Location data for words and elements:
::::

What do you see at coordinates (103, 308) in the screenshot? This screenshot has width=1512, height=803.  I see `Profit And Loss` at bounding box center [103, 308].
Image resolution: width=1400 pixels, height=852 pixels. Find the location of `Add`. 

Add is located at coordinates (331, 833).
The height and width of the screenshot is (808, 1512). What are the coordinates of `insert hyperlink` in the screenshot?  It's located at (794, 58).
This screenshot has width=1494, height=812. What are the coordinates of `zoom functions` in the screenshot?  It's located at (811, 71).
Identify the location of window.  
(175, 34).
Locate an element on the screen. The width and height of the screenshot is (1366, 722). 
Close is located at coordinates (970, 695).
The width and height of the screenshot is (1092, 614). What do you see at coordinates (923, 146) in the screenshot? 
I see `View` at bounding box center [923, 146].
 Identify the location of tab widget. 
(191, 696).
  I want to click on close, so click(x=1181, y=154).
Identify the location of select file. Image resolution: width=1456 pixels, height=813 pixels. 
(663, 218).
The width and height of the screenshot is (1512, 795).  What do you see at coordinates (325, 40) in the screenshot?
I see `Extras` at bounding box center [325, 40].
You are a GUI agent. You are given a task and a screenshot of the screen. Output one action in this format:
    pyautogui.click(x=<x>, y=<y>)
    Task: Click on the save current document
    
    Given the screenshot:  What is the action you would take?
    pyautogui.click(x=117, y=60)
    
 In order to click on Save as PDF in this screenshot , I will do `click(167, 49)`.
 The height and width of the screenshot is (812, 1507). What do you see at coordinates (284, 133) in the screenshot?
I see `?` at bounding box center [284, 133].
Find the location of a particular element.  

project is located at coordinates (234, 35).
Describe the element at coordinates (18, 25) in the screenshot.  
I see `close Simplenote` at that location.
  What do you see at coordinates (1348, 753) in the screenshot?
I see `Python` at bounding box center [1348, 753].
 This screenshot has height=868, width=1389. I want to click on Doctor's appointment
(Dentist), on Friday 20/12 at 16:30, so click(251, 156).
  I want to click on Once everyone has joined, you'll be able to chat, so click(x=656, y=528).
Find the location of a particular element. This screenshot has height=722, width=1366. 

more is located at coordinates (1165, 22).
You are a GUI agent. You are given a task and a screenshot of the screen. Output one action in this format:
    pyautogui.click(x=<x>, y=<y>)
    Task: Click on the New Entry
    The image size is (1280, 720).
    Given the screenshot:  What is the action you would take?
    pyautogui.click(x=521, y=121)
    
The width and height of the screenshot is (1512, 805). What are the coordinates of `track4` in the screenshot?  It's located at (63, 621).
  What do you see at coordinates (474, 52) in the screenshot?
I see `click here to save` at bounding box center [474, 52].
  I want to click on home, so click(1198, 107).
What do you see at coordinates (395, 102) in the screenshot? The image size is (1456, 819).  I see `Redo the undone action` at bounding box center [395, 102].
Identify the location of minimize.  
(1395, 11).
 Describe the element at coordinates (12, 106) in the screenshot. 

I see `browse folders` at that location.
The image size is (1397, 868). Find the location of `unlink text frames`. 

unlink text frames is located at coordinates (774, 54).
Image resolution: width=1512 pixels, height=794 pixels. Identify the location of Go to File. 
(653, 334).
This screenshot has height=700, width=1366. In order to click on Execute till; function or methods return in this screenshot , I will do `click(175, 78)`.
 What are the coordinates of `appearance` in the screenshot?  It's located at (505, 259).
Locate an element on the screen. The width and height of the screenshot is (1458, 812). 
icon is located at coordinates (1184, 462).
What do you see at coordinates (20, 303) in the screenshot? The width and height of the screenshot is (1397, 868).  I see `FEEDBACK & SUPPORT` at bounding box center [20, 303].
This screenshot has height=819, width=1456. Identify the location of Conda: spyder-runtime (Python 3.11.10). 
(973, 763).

::::

• SHORT PROBLEM: Please copy out all of the entries above word for word, keeping every line as it appears.

• WORKED ANSWER:
What do you see at coordinates (103, 308) in the screenshot? This screenshot has width=1512, height=803.  I see `Profit And Loss` at bounding box center [103, 308].
Image resolution: width=1400 pixels, height=852 pixels. Find the location of `Add`. 

Add is located at coordinates (331, 833).
The height and width of the screenshot is (808, 1512). What are the coordinates of `insert hyperlink` in the screenshot?  It's located at (794, 58).
This screenshot has width=1494, height=812. What are the coordinates of `zoom functions` in the screenshot?  It's located at (811, 71).
Identify the location of window.  
(175, 34).
Locate an element on the screen. The width and height of the screenshot is (1366, 722). 
Close is located at coordinates (970, 695).
The width and height of the screenshot is (1092, 614). What do you see at coordinates (923, 146) in the screenshot? 
I see `View` at bounding box center [923, 146].
 Identify the location of tab widget. 
(191, 696).
  I want to click on close, so click(x=1181, y=154).
Identify the location of select file. Image resolution: width=1456 pixels, height=813 pixels. 
(663, 218).
The width and height of the screenshot is (1512, 795).  What do you see at coordinates (325, 40) in the screenshot?
I see `Extras` at bounding box center [325, 40].
You are a GUI agent. You are given a task and a screenshot of the screen. Output one action in this format:
    pyautogui.click(x=<x>, y=<y>)
    Task: Click on the save current document
    
    Given the screenshot:  What is the action you would take?
    pyautogui.click(x=117, y=60)
    
 In order to click on Save as PDF in this screenshot , I will do `click(167, 49)`.
 The height and width of the screenshot is (812, 1507). What do you see at coordinates (284, 133) in the screenshot?
I see `?` at bounding box center [284, 133].
Find the location of a particular element.  

project is located at coordinates (234, 35).
Describe the element at coordinates (18, 25) in the screenshot.  
I see `close Simplenote` at that location.
  What do you see at coordinates (1348, 753) in the screenshot?
I see `Python` at bounding box center [1348, 753].
 This screenshot has height=868, width=1389. I want to click on Doctor's appointment
(Dentist), on Friday 20/12 at 16:30, so click(251, 156).
  I want to click on Once everyone has joined, you'll be able to chat, so click(x=656, y=528).
Find the location of a particular element. This screenshot has height=722, width=1366. 

more is located at coordinates (1165, 22).
You are a GUI agent. You are given a task and a screenshot of the screen. Output one action in this format:
    pyautogui.click(x=<x>, y=<y>)
    Task: Click on the New Entry
    The image size is (1280, 720).
    Given the screenshot:  What is the action you would take?
    pyautogui.click(x=521, y=121)
    
The width and height of the screenshot is (1512, 805). What are the coordinates of `track4` in the screenshot?  It's located at (63, 621).
  What do you see at coordinates (474, 52) in the screenshot?
I see `click here to save` at bounding box center [474, 52].
  I want to click on home, so click(1198, 107).
What do you see at coordinates (395, 102) in the screenshot? The image size is (1456, 819).  I see `Redo the undone action` at bounding box center [395, 102].
Identify the location of minimize.  
(1395, 11).
 Describe the element at coordinates (12, 106) in the screenshot. 

I see `browse folders` at that location.
The image size is (1397, 868). Find the location of `unlink text frames`. 

unlink text frames is located at coordinates (774, 54).
Image resolution: width=1512 pixels, height=794 pixels. Identify the location of Go to File. 
(653, 334).
This screenshot has height=700, width=1366. In order to click on Execute till; function or methods return in this screenshot , I will do `click(175, 78)`.
 What are the coordinates of `appearance` in the screenshot?  It's located at (505, 259).
Locate an element on the screen. The width and height of the screenshot is (1458, 812). 
icon is located at coordinates (1184, 462).
What do you see at coordinates (20, 303) in the screenshot? The width and height of the screenshot is (1397, 868).  I see `FEEDBACK & SUPPORT` at bounding box center [20, 303].
This screenshot has height=819, width=1456. Identify the location of Conda: spyder-runtime (Python 3.11.10). 
(973, 763).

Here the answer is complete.